Mario Zagallo had been a World Cup winner as a player in 1958 and 1962. As a manager, he returned to the tournament with a philosophy that was radical for its era: Brazil would play with four forwards. Not notionally four, but genuinely four — Pelé, Jairzinho, Tostão, and Rivelino were all expected to attack from their starting positions, with the two holding midfielders, Gérson and Clodoaldo, providing the platform.

What made this work was not just individual talent — though the talent was generational — but collective positional intelligence. Pelé, nominally a center forward, would drop into midfield to combine and then arrive late into the box. Jairzinho operated on the right with extraordinary directness: he scored in every single match of the tournament. Rivelino carried the threat of a devastating left foot from the left side. Tostão was the archetypal second striker — technically brilliant, constantly making runs that opened space for others.

The Squad: Technical Quality on an Unmatched Scale

The individual quality in that Brazil squad is almost impossible to comprehend in the abstract. Pelé, at 29, was in his prime and determined to prove himself after injury had curtailed his 1962 and 1966 campaigns. His performance against Czechoslovakia in the group stage — a dummy shot that confused the goalkeeper before a composed finish — announced what was coming.

Carlos Alberto Torres at right back was the template for the modern attacking fullback — 56 years before the position became fashionable. Gérson controlled the tempo from deep with a passing range that no midfielder of his era could match. Clodoaldo, just 20 years old, was given the defensive responsibility that allowed the more technically gifted players in front of him to express themselves without restraint.

Carlos Alberto's goal was not scored in the last minute. It was planned in the first. Every player knew his role in that move before it began.

The Final Against Italy: Football as Art

The 1970 final against Italy is one of the most studied matches in football history — not because it was competitive (Brazil won 4-1) but because it demonstrated what a team playing at their absolute ceiling looks like. Italy, organized under Ferruccio Valcareggi and built on the defensive principles of catenaccio, were fundamentally outclassed.

Brazil's fourth goal — the Carlos Alberto goal — has been analyzed frame by frame by coaches for half a century. It began with Clodoaldo in his own half, shimmying past four Italian players with a series of feints that would not have looked out of place in a futsal court. The ball moved to Rivelino, then to Jairzinho, then to Pelé at the edge of the box — who drew three defenders and laid the ball square for Carlos Alberto, arriving at full pace, to drive it into the far corner.

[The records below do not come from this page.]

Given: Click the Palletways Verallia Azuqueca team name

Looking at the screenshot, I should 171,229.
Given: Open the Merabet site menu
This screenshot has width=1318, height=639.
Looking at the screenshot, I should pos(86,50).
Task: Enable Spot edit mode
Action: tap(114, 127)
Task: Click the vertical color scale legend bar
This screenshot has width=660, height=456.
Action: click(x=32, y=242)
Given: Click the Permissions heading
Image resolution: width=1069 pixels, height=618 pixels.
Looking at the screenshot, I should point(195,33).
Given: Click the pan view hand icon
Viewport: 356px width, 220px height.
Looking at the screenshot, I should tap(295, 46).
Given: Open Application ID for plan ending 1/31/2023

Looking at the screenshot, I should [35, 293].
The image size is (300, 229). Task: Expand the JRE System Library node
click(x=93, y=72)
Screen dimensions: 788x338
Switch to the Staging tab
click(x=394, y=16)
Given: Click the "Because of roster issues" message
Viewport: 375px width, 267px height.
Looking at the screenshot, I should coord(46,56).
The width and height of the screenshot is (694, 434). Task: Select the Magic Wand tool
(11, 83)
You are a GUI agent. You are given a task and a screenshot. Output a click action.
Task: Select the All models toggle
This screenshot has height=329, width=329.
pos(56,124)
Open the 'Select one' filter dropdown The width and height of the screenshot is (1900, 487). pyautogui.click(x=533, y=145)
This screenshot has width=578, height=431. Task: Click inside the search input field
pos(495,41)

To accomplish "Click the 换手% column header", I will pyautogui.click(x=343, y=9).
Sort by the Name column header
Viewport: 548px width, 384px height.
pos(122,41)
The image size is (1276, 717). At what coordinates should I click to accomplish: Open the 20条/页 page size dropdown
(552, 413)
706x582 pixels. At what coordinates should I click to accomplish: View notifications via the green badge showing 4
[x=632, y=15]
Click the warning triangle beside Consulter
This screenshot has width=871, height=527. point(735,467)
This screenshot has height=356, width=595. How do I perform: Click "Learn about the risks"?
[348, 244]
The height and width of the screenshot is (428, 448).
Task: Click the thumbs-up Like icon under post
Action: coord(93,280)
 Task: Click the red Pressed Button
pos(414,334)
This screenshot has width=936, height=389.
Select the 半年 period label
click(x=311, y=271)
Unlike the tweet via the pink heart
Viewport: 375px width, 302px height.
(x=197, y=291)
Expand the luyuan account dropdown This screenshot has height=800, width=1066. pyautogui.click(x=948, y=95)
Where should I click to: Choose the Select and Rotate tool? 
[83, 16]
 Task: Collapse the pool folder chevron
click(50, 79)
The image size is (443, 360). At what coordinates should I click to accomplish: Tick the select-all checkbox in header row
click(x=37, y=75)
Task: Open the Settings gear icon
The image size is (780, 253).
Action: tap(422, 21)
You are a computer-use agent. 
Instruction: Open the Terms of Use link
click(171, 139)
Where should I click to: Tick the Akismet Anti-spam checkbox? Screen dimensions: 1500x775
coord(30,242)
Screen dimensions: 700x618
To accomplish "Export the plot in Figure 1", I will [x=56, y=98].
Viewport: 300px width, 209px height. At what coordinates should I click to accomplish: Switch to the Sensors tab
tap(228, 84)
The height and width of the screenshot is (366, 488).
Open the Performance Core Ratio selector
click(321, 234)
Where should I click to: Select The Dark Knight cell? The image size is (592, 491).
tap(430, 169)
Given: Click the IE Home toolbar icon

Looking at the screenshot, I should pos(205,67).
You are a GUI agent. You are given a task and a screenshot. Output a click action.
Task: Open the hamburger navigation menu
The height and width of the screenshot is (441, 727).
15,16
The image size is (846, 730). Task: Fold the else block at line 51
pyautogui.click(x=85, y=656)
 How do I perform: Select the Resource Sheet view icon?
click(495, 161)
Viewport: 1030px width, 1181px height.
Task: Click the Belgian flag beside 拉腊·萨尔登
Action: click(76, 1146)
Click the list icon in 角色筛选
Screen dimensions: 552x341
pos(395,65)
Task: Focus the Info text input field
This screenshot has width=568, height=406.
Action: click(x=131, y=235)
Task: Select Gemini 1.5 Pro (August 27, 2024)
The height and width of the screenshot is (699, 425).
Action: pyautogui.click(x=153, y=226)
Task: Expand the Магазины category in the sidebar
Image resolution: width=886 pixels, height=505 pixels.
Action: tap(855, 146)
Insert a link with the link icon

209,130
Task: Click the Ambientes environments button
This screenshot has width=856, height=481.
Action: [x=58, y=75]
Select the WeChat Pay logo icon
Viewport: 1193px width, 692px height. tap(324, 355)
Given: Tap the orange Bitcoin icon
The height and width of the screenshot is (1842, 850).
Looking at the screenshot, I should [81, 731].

Ten passes. Zero Italian touches. The most complete team goal in football history.

The Lasting Standard

Brazil 1970 won the Jules Rimet Trophy permanently with their third title. They won it playing football that was equal parts tactical intelligence and artistic expression — a combination that has never been fully replicated. Modern teams are faster, stronger, more data-driven. But none have matched that particular combination of beauty and effectiveness, individual brilliance and collective purpose, that made Brazil 1970 the greatest team the World Cup has ever seen.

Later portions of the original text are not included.